Beachy Head Lighthouse wallpaper, Cal State goes solar, All sea turtles are related

Beachy Head Lighthouse wallpaper

The Wonders of Blood

The fluid tissue we call blood not only feeds us and cleans us, delivering fresh oxygen and other nutrients to all 100 trillion cells of the body and flushing out carbon dioxide, ammonia and other metabolic trash. It not only houses the immune system that defends us against the world.

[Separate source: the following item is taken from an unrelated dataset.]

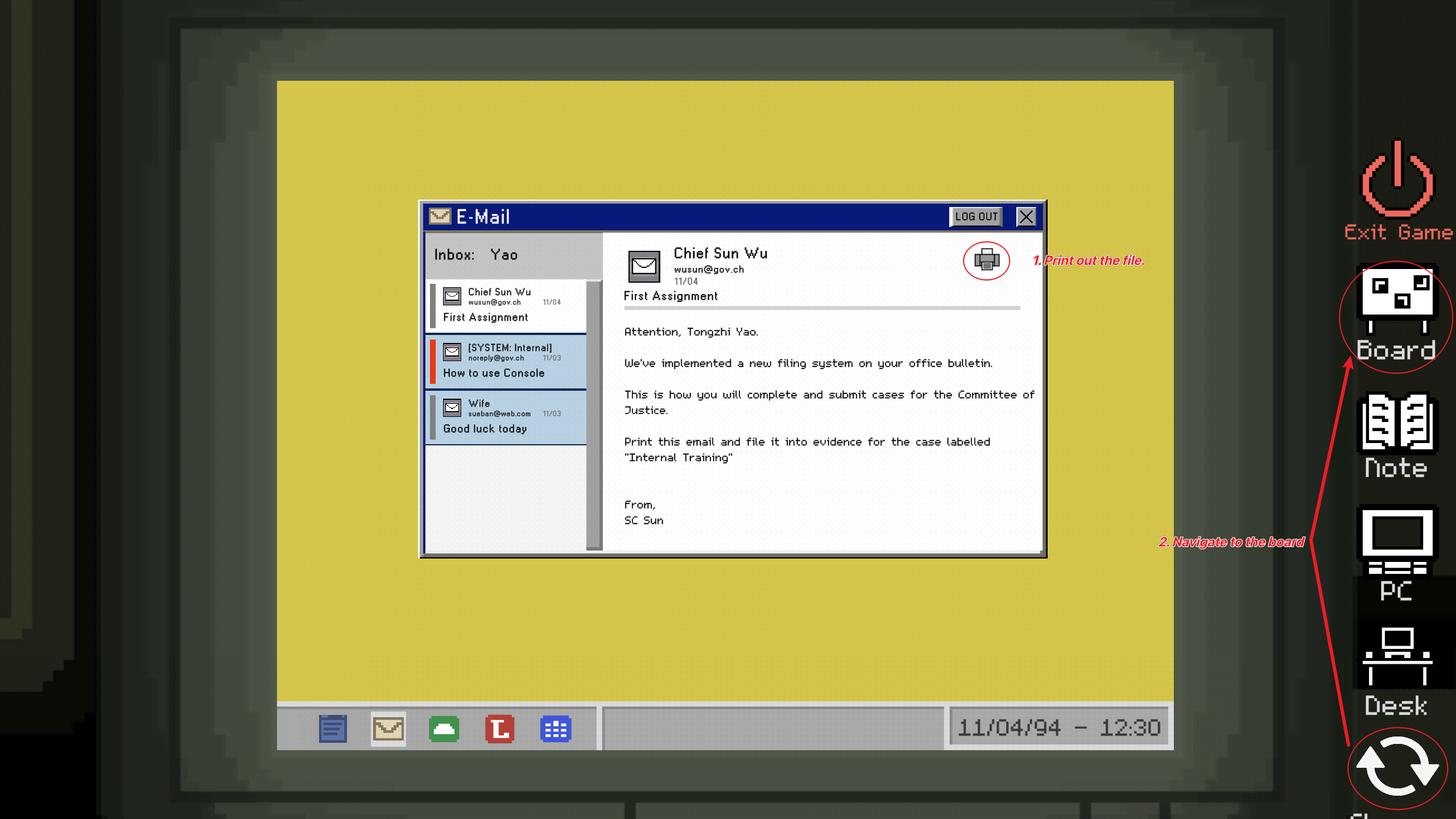The image size is (1456, 819).
Task: Open the blue grid app from the taskbar
Action: point(555,727)

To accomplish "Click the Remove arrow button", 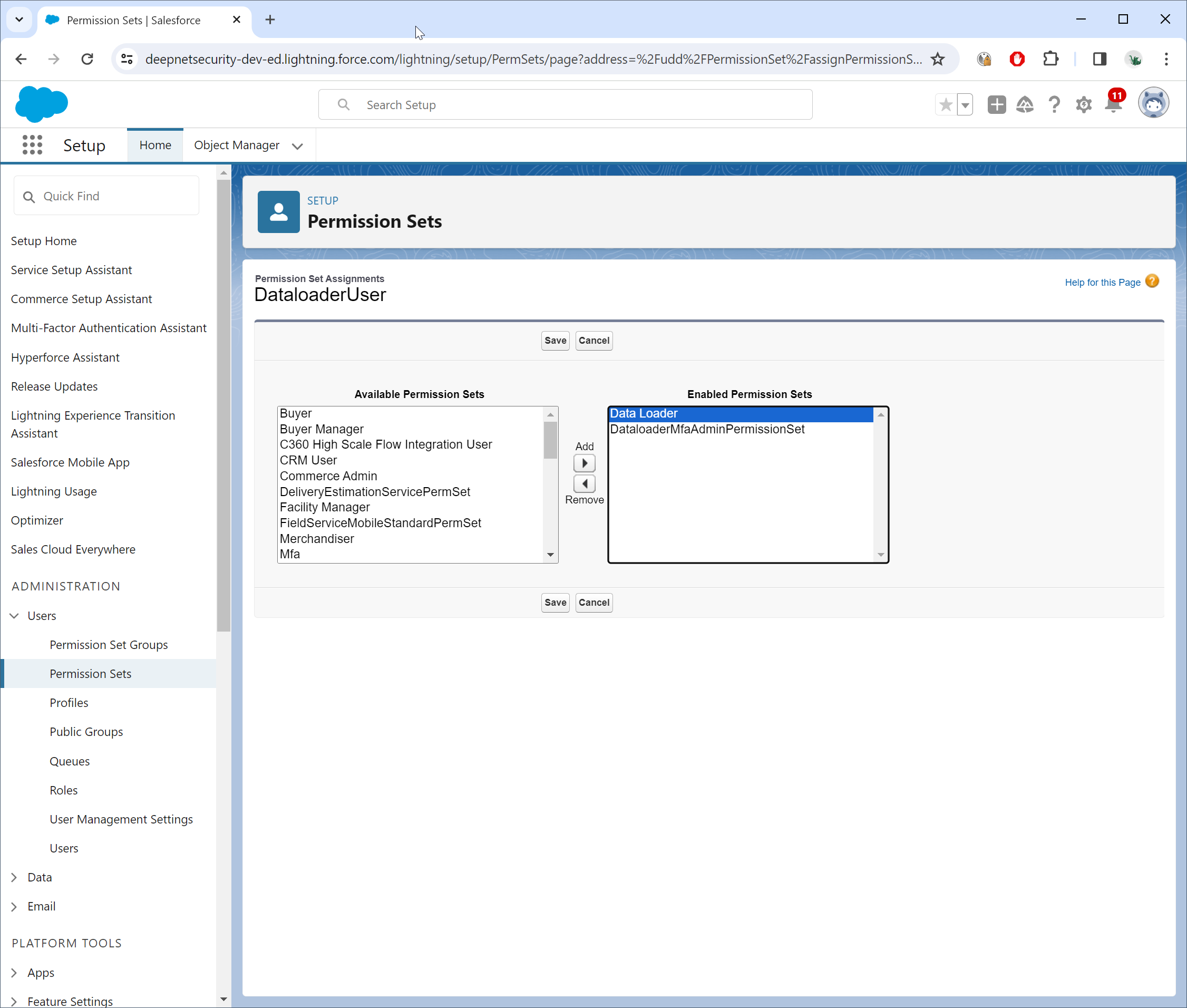I will click(584, 484).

Our blood is the foundation of our very existence as multicellular animals, said Andrew Schafer, a professor at Weill Cornell Medical College and the outgoing president of the American Society of Hematology. Blood is the one tissue that comes into contact with every other tissue of the body, and it is through blood that our disparate parts communicate, through blood that our organs cooperate. Without a circulatory system, there would be no internal civilization, no means of ensuring orderly devotion to the common cause that is us.

Some very good science writing about blood. In the ya learn something new everyday department and also sounds like an answer that might come up on Jeopardy, blood travels over 60,000 (97,000 km) miles of arteries, veins and capillaries in the human body.

California State University Goes Solar

The state of California has partnered with SunEdison to provide affordable solar power at 15 California State University campuses and the CSU executive office.

CSUĀ  is apparently buying the plants on the installment plan. Considering our national economic woes I find it reassuring that such a large American institution has that much faith in its fiscal future.

If you’ve moved recently and are not sure where to vote, Google maps to the rescue. Just type in your address and you’ll be shown the voting polls near you.

Study finds all sea turtles are related

“The evolution of a specialized diet appears to have occurred three times, independently,” said Naro-Maciel. “Many sea turtles are carnivorous generalists. However, hawksbills tend to have a diet of glass — they eat toxic sponges — while the leatherback consumes jellyfish and the green grazes mainly on algae or sea grass.”

For me, the fact that hawksbills dine on sea sponges is extraordinary. What an incredibly strange dietary adaptation. Sadly as the article reminds us, the hawksbill and all the other species of sea turtles are highly endangered.